La découverte de ce neutrino vient de faire l’objet d’un article dans la revue Nature, mercredi 12 février 2025. Avec 220 petaélectronvolts (PeV), il est près de 30 fois plus énergétique que le précédent record !

Postulé en 1930 par Wolfgang Pauli pour résoudre un défaut d’énergie dans la radioactivité bêta et détecté pour la première fois en 1956, le neutrino est une particule assez insaisissable. Pourtant l’une des plus abondante de l’Univers. Il faut dire que sa masse quasi-nulle et son absence de charge conduisent à ce que son interaction avec la matière est très faible. Il en est naturellement de même des détecteurs conçus pour la traquer, qui rivalisent de gigantisme pour tenter de saisir cette chance ! C’est dire toute l’extraordinaireté de cette découverte.

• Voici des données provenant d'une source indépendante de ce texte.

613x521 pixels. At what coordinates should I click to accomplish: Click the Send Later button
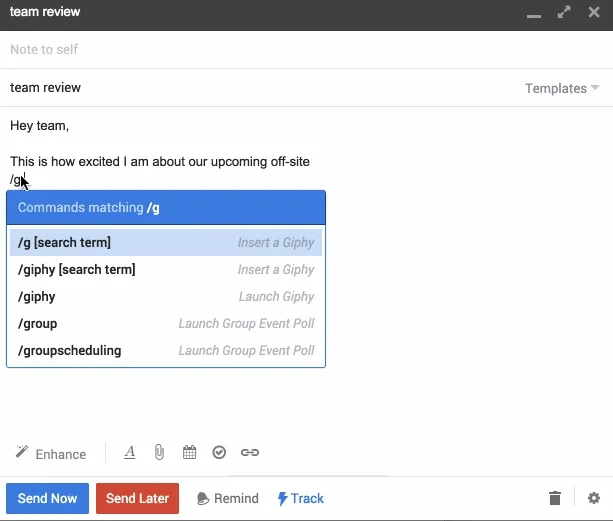[137, 498]
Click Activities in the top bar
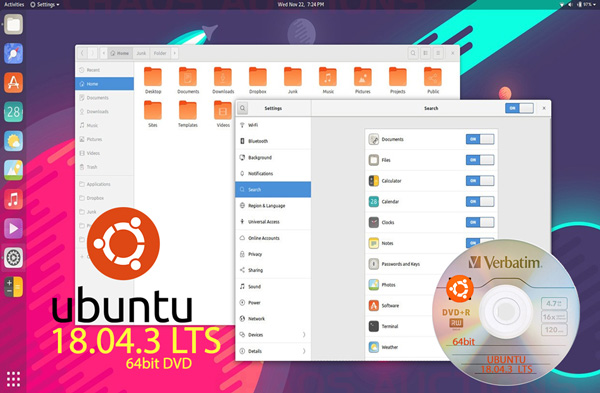The width and height of the screenshot is (600, 393). pos(14,5)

Le télescope sous-marin KM3NeT (Kilometer Cube Neutrino Telescope) est situé en Méditerranée, à 40 km au large de Toulon et par 2000 m de profondeur. Il consiste en un réseau de capteurs, organisés en structures modulaires sur plusieurs kilomètres cubes, qui scrutent l’obscurité abyssale pour repérer les rares interactions de neutrinos astrophysiques de haute énergie avec l’eau. En interagissant avec l’eau de la mer, les neutrinos produisent des particules chargés qui, si elles sont suffisamment énergétiques, peuvent produire un léger flash de lumière bleue, appelé rayonnement Tcherenkov. La détection de cette lumière par les photomultiplicateurs de KM3NeT permet de révéler les neutrinos, aussi insaisissables.

Les neutrinos sont produits dans des processus astrophysiques violents, tels que les explosions de supernovæ, les collisions de trous noirs et les jets relativistes de noyaux actifs de galaxies. Leur étude permet d’accéder à des informations sur ces phénomènes lointains, autrement inaccessibles par l’observation électromagnétique traditionnelle. Ainsi, l’étude de ce neutrino ultra-énergétique apporte des enseignements sur :

  • L’origine des rayons cosmiques : Il renforce l’hypothèse selon laquelle certaines sources astrophysiques extrêmes, comme les blazars et les noyaux galactiques actifs, accélèrent des particules à des énergies incroyablement élevées.
  • La nature des accélérateurs cosmiques : Il permet d’étudier les mécanismes à l’œuvre dans ces objets lointains et de mieux comprendre comment l’énergie est transférée dans l’Univers.
  • De nouvelle fenêtre d’observation : Contrairement aux photons ou aux rayons cosmiques chargés, les neutrinos voyagent à travers l’Univers sans être déviés par les champs magnétiques ni absorbés par la matière, ce qui en fait des messagers idéaux pour sonder les confins du cosmos.

L’énergie du neutrino récemment identifié par les chercheurs de KM3NeT dépasse largement celle de toutes les particules subatomiques observées jusqu’à présent sur Terre. Son origine semble provenir d’un phénomène astrophysique extrême, comme une galaxie active ou un blazar (un type particulier de noyau galactique où un jet de particules relativistes est dirigé vers la Terre). Cette observation est particulièrement significative car elle valide l’utilisation des neutrinos comme nouvelles sondes cosmiques. Elle renforce l’importance de l’astronomie multi-messagers, qui consiste à combiner différentes formes de signaux cosmiques : lumière visible, ondes radio, rayons X, rayons gamma, ondes gravitationnelles et neutrinos. En mettant en corrélation ces observations avec celles d’autres télescopes comme IceCube (situé en Antarctique) ou des observatoires spatiaux, les astrophysiciens peuvent localiser les sources des neutrinos ultra-énergétiques et mieux comprendre les mécanismes à l’œuvre dans l’Univers extrême.